Some will look out for the visitor that never comes; some will spend their day in a constant shuffle around the ward driven by what no one will now ever know. Many will simply sleep, too deeply immersed in their dementia to do much else.    

At day’s end all will be prepared for the night, tucked into a cot with side rails raised and farewelled by staff coming to the end of their shift, their only company, through the long hours, the winking of the movement detection monitor and the light under the door from the nurses’ station.

If you ever needed confirmation as to how invisible this group has become you only needed to look at the 2016 federal budget and its attack on residents of aged care facilities. 

These most vulnerable and needy Australians rely almost totally on the nursing home provider for their safety, comfort and quality of life and, as is appropriate in our nation, on the taxpayer that provides support from the department of health.

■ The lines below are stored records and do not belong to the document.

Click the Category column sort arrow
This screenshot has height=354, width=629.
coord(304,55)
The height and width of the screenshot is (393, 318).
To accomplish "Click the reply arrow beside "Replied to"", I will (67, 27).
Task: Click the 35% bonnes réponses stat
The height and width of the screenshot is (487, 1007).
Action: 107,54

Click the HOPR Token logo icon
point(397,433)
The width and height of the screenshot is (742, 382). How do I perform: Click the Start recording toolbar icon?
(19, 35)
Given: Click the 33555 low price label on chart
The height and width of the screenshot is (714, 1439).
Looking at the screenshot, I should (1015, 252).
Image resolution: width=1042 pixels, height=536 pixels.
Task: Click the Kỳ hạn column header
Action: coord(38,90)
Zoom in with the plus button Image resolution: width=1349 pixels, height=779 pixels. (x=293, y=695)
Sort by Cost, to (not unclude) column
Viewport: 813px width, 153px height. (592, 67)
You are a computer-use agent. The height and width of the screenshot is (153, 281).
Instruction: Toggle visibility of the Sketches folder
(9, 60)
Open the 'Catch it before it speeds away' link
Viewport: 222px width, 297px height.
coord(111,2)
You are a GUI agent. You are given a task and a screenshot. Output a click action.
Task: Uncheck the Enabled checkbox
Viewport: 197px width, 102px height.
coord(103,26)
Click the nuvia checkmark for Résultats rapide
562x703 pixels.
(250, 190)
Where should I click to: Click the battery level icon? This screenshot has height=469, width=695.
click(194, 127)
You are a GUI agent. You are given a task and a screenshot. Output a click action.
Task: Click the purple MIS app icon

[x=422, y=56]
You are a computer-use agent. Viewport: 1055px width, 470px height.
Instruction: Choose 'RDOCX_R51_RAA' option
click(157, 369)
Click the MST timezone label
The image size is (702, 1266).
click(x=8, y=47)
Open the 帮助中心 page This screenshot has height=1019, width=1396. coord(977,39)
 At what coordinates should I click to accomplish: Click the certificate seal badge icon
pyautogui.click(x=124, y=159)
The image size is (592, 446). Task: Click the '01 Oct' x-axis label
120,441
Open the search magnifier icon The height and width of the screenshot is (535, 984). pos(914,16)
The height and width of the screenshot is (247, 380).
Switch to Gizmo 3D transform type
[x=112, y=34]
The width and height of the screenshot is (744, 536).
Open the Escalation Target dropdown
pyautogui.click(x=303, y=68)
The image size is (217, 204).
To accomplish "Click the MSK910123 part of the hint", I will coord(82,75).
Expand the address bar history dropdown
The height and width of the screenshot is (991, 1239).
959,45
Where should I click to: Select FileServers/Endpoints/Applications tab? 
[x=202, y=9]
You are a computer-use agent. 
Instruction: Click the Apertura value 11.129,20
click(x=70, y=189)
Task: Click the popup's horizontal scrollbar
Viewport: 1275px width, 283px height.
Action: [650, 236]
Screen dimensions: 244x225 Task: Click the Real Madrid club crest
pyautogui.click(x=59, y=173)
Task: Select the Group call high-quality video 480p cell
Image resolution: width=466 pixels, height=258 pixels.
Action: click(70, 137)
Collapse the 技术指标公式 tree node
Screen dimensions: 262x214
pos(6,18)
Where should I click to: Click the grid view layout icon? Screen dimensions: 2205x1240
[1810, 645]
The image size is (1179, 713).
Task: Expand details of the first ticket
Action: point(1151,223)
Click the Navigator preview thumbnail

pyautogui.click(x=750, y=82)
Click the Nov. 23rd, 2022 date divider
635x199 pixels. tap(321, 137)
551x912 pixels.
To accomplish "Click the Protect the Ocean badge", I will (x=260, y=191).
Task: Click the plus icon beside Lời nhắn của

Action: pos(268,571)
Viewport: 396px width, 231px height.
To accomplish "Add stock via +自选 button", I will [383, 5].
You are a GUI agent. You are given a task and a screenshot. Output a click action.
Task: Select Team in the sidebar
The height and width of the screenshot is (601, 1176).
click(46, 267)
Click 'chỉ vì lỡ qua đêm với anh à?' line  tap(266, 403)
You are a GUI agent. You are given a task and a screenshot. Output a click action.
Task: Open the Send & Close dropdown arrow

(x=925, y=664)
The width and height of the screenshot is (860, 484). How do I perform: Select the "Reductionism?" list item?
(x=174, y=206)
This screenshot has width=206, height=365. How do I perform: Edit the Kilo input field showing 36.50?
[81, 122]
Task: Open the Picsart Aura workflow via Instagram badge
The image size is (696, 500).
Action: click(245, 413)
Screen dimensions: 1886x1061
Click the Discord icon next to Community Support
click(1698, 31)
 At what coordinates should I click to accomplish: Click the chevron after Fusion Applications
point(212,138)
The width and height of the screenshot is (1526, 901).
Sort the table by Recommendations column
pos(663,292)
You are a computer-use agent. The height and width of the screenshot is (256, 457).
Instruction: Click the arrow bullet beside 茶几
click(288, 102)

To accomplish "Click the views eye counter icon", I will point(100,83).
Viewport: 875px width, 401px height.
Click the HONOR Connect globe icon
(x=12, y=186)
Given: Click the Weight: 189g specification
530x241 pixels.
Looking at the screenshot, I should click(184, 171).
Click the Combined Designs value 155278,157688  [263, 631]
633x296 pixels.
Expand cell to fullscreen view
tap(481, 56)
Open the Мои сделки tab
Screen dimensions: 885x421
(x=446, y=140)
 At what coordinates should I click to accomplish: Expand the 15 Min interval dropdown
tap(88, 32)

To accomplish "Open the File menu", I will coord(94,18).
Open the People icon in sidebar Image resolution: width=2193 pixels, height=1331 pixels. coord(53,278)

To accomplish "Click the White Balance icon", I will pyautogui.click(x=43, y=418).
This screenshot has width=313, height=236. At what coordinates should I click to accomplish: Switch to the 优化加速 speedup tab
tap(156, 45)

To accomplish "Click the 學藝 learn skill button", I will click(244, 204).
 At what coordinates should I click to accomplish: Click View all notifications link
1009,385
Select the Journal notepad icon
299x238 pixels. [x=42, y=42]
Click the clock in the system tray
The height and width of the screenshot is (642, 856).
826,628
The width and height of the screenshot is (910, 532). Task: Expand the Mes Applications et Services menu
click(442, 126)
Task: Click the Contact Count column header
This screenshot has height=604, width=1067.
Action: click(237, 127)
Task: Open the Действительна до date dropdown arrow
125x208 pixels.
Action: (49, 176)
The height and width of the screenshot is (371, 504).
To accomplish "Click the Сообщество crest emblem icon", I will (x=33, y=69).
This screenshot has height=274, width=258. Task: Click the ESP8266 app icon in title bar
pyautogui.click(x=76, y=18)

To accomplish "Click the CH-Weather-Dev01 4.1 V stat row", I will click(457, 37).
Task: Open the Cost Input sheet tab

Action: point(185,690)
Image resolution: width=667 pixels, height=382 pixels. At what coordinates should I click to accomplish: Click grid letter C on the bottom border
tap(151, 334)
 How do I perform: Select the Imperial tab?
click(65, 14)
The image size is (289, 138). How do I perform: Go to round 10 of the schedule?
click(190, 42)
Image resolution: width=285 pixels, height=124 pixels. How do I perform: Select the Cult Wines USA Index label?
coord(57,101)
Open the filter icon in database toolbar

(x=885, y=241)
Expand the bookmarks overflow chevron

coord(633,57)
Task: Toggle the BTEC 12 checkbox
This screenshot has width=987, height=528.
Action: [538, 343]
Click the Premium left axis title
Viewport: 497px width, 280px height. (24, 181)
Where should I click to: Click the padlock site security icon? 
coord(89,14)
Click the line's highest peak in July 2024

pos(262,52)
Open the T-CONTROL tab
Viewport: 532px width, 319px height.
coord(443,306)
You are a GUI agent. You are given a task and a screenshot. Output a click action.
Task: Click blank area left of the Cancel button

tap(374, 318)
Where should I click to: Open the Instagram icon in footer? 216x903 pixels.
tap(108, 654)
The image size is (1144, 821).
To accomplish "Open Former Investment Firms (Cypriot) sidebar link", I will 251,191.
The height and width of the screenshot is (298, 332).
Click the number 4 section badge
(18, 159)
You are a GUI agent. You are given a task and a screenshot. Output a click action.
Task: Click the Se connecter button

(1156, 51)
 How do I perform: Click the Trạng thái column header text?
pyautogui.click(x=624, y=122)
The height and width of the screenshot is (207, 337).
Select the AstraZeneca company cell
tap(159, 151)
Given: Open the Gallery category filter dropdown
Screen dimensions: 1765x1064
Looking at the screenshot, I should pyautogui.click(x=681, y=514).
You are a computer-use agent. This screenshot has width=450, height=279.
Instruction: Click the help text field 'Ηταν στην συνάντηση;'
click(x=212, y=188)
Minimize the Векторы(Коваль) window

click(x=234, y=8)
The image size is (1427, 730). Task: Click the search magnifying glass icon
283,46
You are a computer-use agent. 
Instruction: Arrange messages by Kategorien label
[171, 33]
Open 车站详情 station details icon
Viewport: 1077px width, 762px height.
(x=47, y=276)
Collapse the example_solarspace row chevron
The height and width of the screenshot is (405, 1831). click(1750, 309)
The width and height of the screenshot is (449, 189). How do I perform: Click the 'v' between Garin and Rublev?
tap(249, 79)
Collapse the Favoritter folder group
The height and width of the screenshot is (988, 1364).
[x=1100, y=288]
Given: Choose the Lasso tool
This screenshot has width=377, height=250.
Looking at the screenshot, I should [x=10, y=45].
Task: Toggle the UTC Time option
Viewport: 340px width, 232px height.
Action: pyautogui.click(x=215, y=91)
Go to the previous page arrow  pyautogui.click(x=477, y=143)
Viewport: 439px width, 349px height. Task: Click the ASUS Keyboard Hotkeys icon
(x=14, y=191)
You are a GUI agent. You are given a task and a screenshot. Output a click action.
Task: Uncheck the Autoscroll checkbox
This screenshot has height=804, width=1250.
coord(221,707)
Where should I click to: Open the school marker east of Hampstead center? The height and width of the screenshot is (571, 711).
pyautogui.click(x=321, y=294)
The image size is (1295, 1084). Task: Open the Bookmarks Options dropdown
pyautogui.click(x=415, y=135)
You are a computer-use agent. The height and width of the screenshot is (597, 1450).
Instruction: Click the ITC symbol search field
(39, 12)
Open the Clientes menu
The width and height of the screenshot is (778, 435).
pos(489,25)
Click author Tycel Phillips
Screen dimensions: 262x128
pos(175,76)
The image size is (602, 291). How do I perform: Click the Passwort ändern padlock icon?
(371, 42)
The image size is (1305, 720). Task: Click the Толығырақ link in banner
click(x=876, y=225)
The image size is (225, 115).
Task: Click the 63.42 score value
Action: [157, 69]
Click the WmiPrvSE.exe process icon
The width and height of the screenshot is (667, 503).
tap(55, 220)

Appropriately, the extent of that financial support depends on the needs of the individuals, including their level of frailty, the pain they experience and the extent of their dementia. Those assessed as the neediest are able to draw the most funds.   This is determined by the aged care funding instrument, the tool that determines how much support will be provided.

This month’s budget delivered a brutal cut to this program ripping out $1.2bn over four years. That means an incredible $300m less each year to support services for the most frail and needy in aged care homes. Apparently it’s appropriate that they pay for the tax cuts for small business and those earning over $80,000 per year. It’s easy to ignore the invisible. 

The practical result of these cuts will include reductions in physiotherapy for residents in pain, lower staffing levels and longer waits for personal attention and less attention to residents who may demonstrate confronting behaviour. It’s hard to fathom a system that allows for tax cuts for the well-off to be paid for out of the misery of the aged living with dementia in the nation’s nursing homes.  

Perhaps the only justice in this sorry tale is that inevitably a few of the men and women responsible for this attack on the frail aged in residential care will themselves one day spend their final days in the aged care system that they so negligently undermine. Politicians get old, develop dementia and get lonely too.

 

Originally posted on .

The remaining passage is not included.